Une mosaïque de cultures

Partant de la réalité de la métropole lyonnaise, l’auteur témoigne des diverses formes de cultes qui cohabitent dans un espace géographique restreint. Il montre comment on est passé, dans la pensée occidentale, d’un modèle hégémonique à la valorisation de la diversité.

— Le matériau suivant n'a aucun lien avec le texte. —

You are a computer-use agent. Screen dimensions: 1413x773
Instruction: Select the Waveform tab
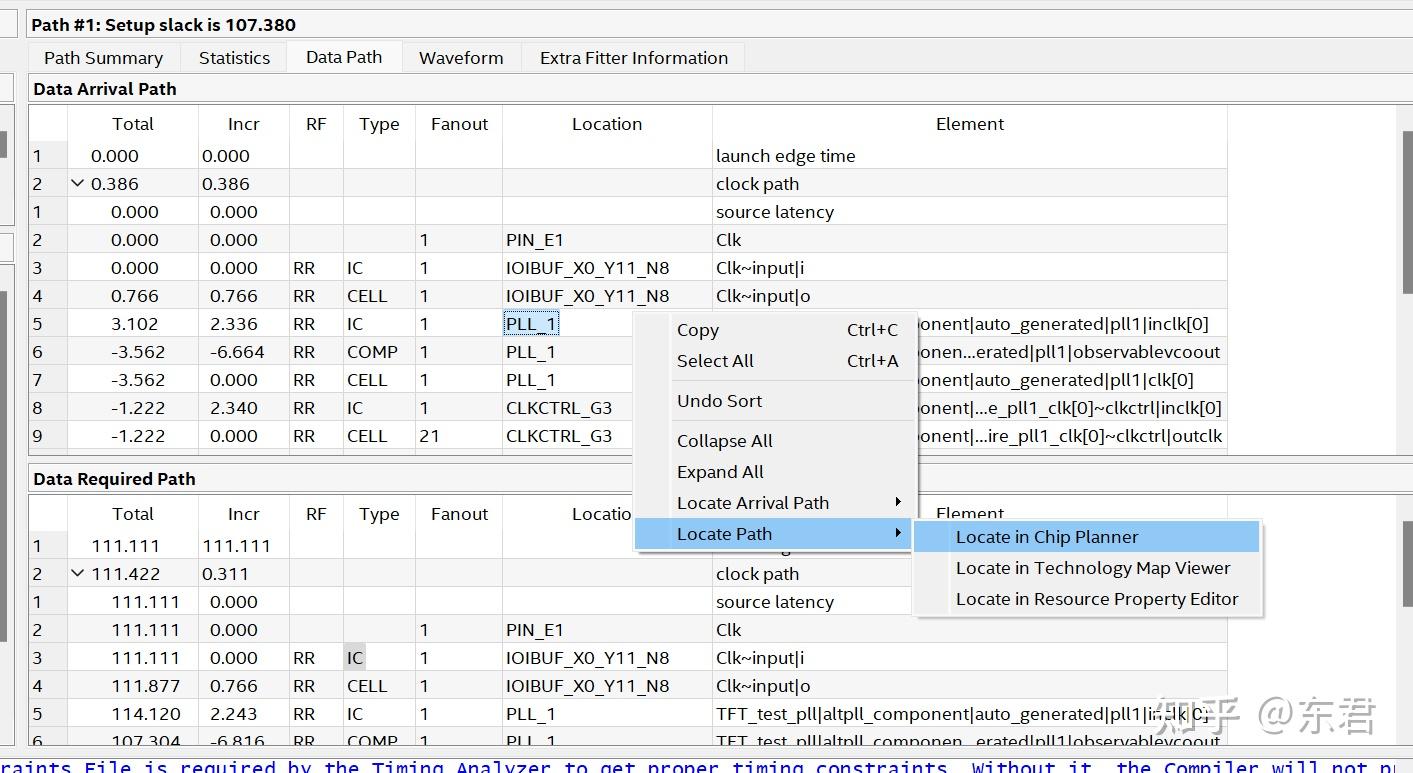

Sud-est de la métropole lyonnaise, trois paroisses réformées ou luthéro-réformées regroupent 60 à 150 membres, lors de leurs cultes. Dans la première, lecture de la Bible, prédication et chants sont en langue malgache bien que tous les paroissiens soient francophones, certains Français et nés en France. La deuxième a un public plus mélangé, une majorité d’Européens dont un bon nombre de têtes blanches, mais aussi des jeunes et des paroissiens d’autres origines géographiques : Afrique noire, Madagascar, Antilles, Inde… C’est la paroisse EPUdF où la durée des cultes est bien maitrisée. On y chante surtout dans Alléluia avec quelques incursions vers des chants plus contemporains ou exotiques accompagnés à l’orgue mais aussi au piano ou par d’autres instruments. La troisième est camerounaise, les groupes de femmes portent la robe africaine, prédication et lecture biblique sont en français mais certains chants sont en langues africaines et les autres tirés des Ailes de la foichantés jazzy. Le rythme et l’expression corporelle sont très présents dans le chant et la liturgie et l’horaire des cultes très élastique. Ces expressions linguistiques et musicales très différentes résonnent au plus profond de chaque participant et nourrissent sa spiritualité, justifiant l’existence d’Églises différentes.

 

Une diversité

 

Si l’on sort du cercle luthéro-réformé, la diversité protestante et évangélique est encore plus grande avec des Églises d’expression africaine très créatives et animées, où l’on est fier de compter les pays d’origine, mais aussi des Églises asiatiques chinoises, coréennes, laotiennes, tamoules… et des communautés maghrébines. Cet état de fait est la conséquence de l’immigration issue de pays souvent à fortes populations protestantes pratiquantes et de la mondialisation. Pour les populations immigrées, l’adoption des règles républicaines communes ne saurait effacer les spécificités culturelles qui trouvent leur expression au niveau familial et associatif, en particulier dans les Églises qui ont un rôle social important dans la plupart des pays d’origine. Les Églises ethniques se sont ainsi multipliées dans les grandes villes au point d’être parfois plus nombreuses et plus fréquentées que les Églises françaises.

 

Pendant longtemps, la culture occidentale a eu une prétention hégémonique mais le XXe siècle a vu la reconnaissance internationale de cette diversité culturelle. Les missionnaires occidentaux, parfois instrumentalisés par la colonisation, ont pourtant, dans l’ensemble, défendu les populations locales contre ses excès, et leur ont permis de recevoir dans leur culture la foi chrétienne.

 

Source de richesse

 

Si l’expression cultuelle est la partie la plus visible de cette diversité culturelle, elle ne doit pourtant pas occulter celle des racines anthropologiques. La compréhension de la place de l’humain dans sa vie familiale, sociale et dans son environnement naturel peut être très différente du modèle occidental et se traduire par exemple dans certaines cérémonies à l’occasion de décès.

 

L’Évangile de Jésus-Christ a une valeur universelle et il ne peut rester dans une version occidentale généralisable à toute l’humanité. L’existence légitime de cette diversité culturelle des Églises est une richesse qui nous amène à réaliser concrètement qu’une Église locale ou une confession chrétienne n’est qu’un des visages de l’Église universelle. Elle n’est pourtant pas la justification d’un repli sur soi. Il faut au contraire multiplier les occasions de moments de Pentecôte où, dans la diversité des cultures, nous pouvons nous enrichir les uns des autres par l’action de l’Esprit. Cela peut se faire de multiples façons : fêtes communes, concerts Mosaïc, invitations d’Églises à l’occasion de cultes particuliers, rencontres et actions de jeunes communes… et même mariages !

LE PROJET MOSAÏC

Mosaïc est un projet de la Fédération protestante de France, en partenariat avec le Service protestant de mission (Defap), et la Communauté d’Églises en mission (Cevaa). Il a été créé en 2006 pour favoriser la rencontre et la collaboration des chrétiens protestants de diverses cultures et de toutes origines, afin de vivre un nouvel œcuménisme, intra-protestant, avec les protestants de diverses cultures.